Catalyst-to-Zn Transmetalation Gives Useful Zinc Metallacycles

Catalyst-to-Zn Transmetalation Gives Useful Zinc Metallacycles

Author: ChemistryViews

Transmetalations occur commonly in catalytic organic reactions, e.g., in the case of the Negishi cross-coupling, which features a Zn-to-Pd transmetalation step from an organozinc nucleophile to the catalyst. A transmetalation that goes the other way, i.e., from the catalyst to a metal such as zinc, could lead to useful organometallic intermediates. The transmetalation from Co(II) to Zn, for example, has favorable thermodynamics.

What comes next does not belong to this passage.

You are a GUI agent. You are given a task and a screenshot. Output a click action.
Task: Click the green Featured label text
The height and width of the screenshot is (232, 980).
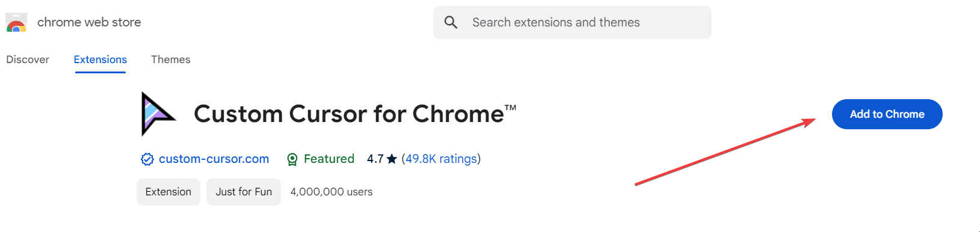[x=329, y=159]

Christopher Uyeda, Purdue University, West Lafayette, IN, USA, and colleagues have developed an asymmetric synthesis of Zn metallacycles (general product structure pictured) that involves such a catalyst-to-Zn transmetalation. The team reacted a range of terminal alkynes with imines that feature different aryl or heteroaryl substituents in the presence of CoCl2 as a catalyst, together with a chiral phosphinooxazoline (Phox)-type ligand, and elemental zinc. The reactions were performed in dimethylacetamide (DMA) at room temperature.

After an acidic workup, the reaction gave allylic amines as coupling products—enantioselectively and in good yields. When the team analyzed the reaction mixture before the workup, they found that organozinc species were formed as intermediates. These intermediates can be used directly in a variety of transformations, e.g., halogenations, chalcogenations, alkylations, or arylations, providing access to trisubstituted allylic amines. The team proposes a reaction mechanism for the formation of Zn metallacycles that involves the oxidative coupling of the alkyne and imine reaction partners at the active cobalt catalyst to form a Co metallacycle, which then undergoes transmetalation to zinc.